TASK OBJECTIVE –
Before anything else, copy every record below exactly as it stands.

________

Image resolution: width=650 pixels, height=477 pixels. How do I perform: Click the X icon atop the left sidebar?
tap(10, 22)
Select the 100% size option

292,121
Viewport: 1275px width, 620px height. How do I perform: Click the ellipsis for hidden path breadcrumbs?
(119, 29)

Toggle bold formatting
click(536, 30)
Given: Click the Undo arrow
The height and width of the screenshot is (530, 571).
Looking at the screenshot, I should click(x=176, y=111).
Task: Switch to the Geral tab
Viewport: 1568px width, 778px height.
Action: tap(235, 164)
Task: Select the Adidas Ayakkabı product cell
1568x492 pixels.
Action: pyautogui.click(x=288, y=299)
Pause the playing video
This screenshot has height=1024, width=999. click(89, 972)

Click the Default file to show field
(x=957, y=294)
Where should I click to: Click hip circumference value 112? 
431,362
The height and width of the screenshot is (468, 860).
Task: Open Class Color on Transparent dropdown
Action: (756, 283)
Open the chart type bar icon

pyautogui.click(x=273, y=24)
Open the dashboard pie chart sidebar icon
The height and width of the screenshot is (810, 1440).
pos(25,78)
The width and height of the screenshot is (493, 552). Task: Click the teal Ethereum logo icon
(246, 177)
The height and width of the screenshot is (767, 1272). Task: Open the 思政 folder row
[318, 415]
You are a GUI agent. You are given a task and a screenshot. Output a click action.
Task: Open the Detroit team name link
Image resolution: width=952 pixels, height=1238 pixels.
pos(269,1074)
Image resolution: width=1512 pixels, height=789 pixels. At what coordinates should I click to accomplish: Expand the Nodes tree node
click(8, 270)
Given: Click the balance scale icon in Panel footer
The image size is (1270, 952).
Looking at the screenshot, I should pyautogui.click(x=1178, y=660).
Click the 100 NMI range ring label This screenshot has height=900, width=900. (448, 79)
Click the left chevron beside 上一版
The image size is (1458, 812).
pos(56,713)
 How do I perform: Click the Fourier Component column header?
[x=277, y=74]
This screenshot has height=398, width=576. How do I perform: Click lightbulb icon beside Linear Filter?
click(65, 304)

________

RESPONSE –
Image resolution: width=650 pixels, height=477 pixels. How do I perform: Click the X icon atop the left sidebar?
tap(10, 22)
Select the 100% size option

292,121
Viewport: 1275px width, 620px height. How do I perform: Click the ellipsis for hidden path breadcrumbs?
(119, 29)

Toggle bold formatting
click(536, 30)
Given: Click the Undo arrow
The height and width of the screenshot is (530, 571).
Looking at the screenshot, I should click(x=176, y=111).
Task: Switch to the Geral tab
Viewport: 1568px width, 778px height.
Action: tap(235, 164)
Task: Select the Adidas Ayakkabı product cell
1568x492 pixels.
Action: pyautogui.click(x=288, y=299)
Pause the playing video
This screenshot has height=1024, width=999. click(89, 972)

Click the Default file to show field
(x=957, y=294)
Where should I click to: Click hip circumference value 112? 
431,362
The height and width of the screenshot is (468, 860).
Task: Open Class Color on Transparent dropdown
Action: (756, 283)
Open the chart type bar icon

pyautogui.click(x=273, y=24)
Open the dashboard pie chart sidebar icon
The height and width of the screenshot is (810, 1440).
pos(25,78)
The width and height of the screenshot is (493, 552). Task: Click the teal Ethereum logo icon
(246, 177)
The height and width of the screenshot is (767, 1272). Task: Open the 思政 folder row
[318, 415]
You are a GUI agent. You are given a task and a screenshot. Output a click action.
Task: Open the Detroit team name link
Image resolution: width=952 pixels, height=1238 pixels.
pos(269,1074)
Image resolution: width=1512 pixels, height=789 pixels. At what coordinates should I click to accomplish: Expand the Nodes tree node
click(8, 270)
Given: Click the balance scale icon in Panel footer
The image size is (1270, 952).
Looking at the screenshot, I should pyautogui.click(x=1178, y=660).
Click the 100 NMI range ring label This screenshot has height=900, width=900. (448, 79)
Click the left chevron beside 上一版
The image size is (1458, 812).
pos(56,713)
 How do I perform: Click the Fourier Component column header?
[x=277, y=74]
This screenshot has height=398, width=576. How do I perform: Click lightbulb icon beside Linear Filter?
click(65, 304)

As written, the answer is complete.